WORK TO COMPLETE
A. In the article on retirement calculators, who is the volunteer chair of RIIA's principles committee?
B. Extend the article on retirement calculators, picking up right after its final sentence.

QUOTED PASSAGE
+++

A Plan to Make Retirement Calculators More Useful

Dartboard or online retirement calculator? At the moment, either method would work equally well for preretirees who want to figure out how much money they need for retirement or can spend once in retirement.

But all that may change if Francois Gadenne, the founding chairman of the Retirement Income Industry Association and CEO of Retirement Engineering, gets his way.

Gadenne and his group, which includes some of the retirement industry's leading visionaries, last month laid out a statement of principles designed, as one trade publication put it, to "civilize the wild, wild world of retirement income projections."

At present, RIIA and others generally agree that no two online retirement calculators produce the same output, even when the input is the same.

In some cases, the retirement calculators use different underlying assumptions — one may use 3% for the long-term inflation rate while another uses 5%. In other cases, the calculators have limitations of one sort or another — one may use 1,000 Monte Carlo simulations and another may use 20,000.

"It's a little disconcerting that there are a number of tools that give different answers to the same input," said Richard Fullmer, a senior portfolio strategist at Russell Investment Group as well as the volunteer chair of RIIA's principles committee. "It doesn't feel right."

Given the confusion that could arise on the part of preretirees and retirees who use these calculators, RIIA wants developers of retirement income calculators, tools and illustrations to adhere to a set of standards.

RIIA doesn't necessarily want developers to build one calculator that is all things to all people. Rather, it wants developers to build calculators that are right for all people. "We are not trying to tell them how to build it or what to focus on," Fullmer said.

But if they were to focus on one thing and only one thing it would be "disclosure." Few, if any, calculators reveal how the engine under the hood works. Few, if any, calculators reveal what assumptions are being made and why. And if they do disclose, it's hardly in language the average person could understand.

"The thing most in need of fixing is disclosure," said Fullmer. "Users need to know what the calculator is telling them and what it is not telling them."

It's one thing for a calculator to tell a preretiree to save more. It's a whole other matter when calculators start recommending that the preretiree invest more in stocks to reach their goals without revealing the risk that comes with the potentially higher return.

"If all you care about is maximizing the probability of success then you are looking only at half of the equation," Fullmer said. Besides giving the probability of success, the best-case calculators would also disclose the probability of failure. "If you increase the probability of it working, you also increase the magnitude of times it could fail."

RIIA's standards for retirement calculators:

Regardless of an individual's asset allocation and/or retirement spending, the future is inherently random and unpredictable. Probabilities and statistics are the natural language for explaining this randomness and uncertainty. Any retirement income projection illustration should disclose its assumptions such that readers can gauge its reasonableness for a particular purpose.

That is, two varying sets of assumptions and corresponding outcomes may both be valid since the purpose of the illustration may be different in each case. Various mortality tables and longevity forecasts may be suitable for retirement income demonstrations, although others may not be suitable. The relevant methodology used should be clearly disclosed along with an explanation of the suitability of the selected method.

Inflation is neither a universally constant nor uniformly measurable. Different individuals experience different inflation rates, especially as people age. Those modeling inflation over long periods of time should take into account that an individual's cost of living will be different from aggregate measures of inflation such as a consumer price index. The technique and methodology known as Monte Carlo simulation will only provide reasonable results when a large number of trials are generated.

+++

ENTRIES SUPPLIED
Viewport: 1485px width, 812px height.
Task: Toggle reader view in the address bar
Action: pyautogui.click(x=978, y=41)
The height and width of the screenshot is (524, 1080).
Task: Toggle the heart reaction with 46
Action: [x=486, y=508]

+++

PER-TASK OUTPUTS
A. Richard Fullmer, a senior portfolio strategist at Russell Investment Group.

B.
Output should strive to convey the various components of risk rather than selectively focusing only on certain components. The probability of success or failure is only one component of risk; the magnitude of potential failure is another. Illustrations should strive to make these components of risk understandable to the general public.

The yield curve (also known as the term structure of interest rates) is a dynamic and complex economic process. It is not reasonable to model interest rates as constant and flat over long periods of time. The precision with which output is shown should avoid conveying a misleading degree of accuracy in the model.

General acceptance of the industry's models and illustrations depends on individual investors' ability to understand them. Consistent use of terminology and explanations is beneficial and necessary so that the public may compare the output of the many different models that are available to them and establish a level of comfort in interpreting it. The use of wording and illustration should be appropriate for the audience to which it is intended.

So what do experts have to say about RIIA's statement of principles? In general, they praise RIIA's efforts but they also say that wholesale acceptance may be more vision than reality at the moment.

For instance, John Ameriks, principal in Vanguard's Investment Counseling & Research group, and Christine Fahlund, vice president and senior financial planner at T. Rowe Price Group, Inc., both agree with the thrust of RIIA's principles.

And Fahlund — as a financial planner — said she especially likes the principle No. 8. "Monte Carlo analysis is all about ranges of outcomes and probabilities," she said. "Results from these calculators should get you in the ballpark for knowing what strategy to adopt to achieve your retirement income goals."

Ameriks, however, said RIIA's principles, though useful, need to be understood and be put in their place.

"For most end-user members of the public, heavily statistical tools are just confusing, calling into question how the output avoids 'conveying a misleading degree of accuracy in the model,'" he wrote in an email.

Vanguard's calculators, for instance, are designed to give people a sense of the important trade-offs, not provide detailed predictions of the uncertain future, he said. "In that sense, they are useful and reflect the spirit here," said Ameriks.

The bottom line, at least until RIIA's principles become a reality, is this: "Whatever you do, don't assume the answers must be exactly the same," said Fahlund. "That would be unrealistic. Instead, decide based on the information provided with each tool whether or not both results actually get you in the same ballpark for achieving your goals. And certainly if you disagree with a tool's assumptions, try another one, instead."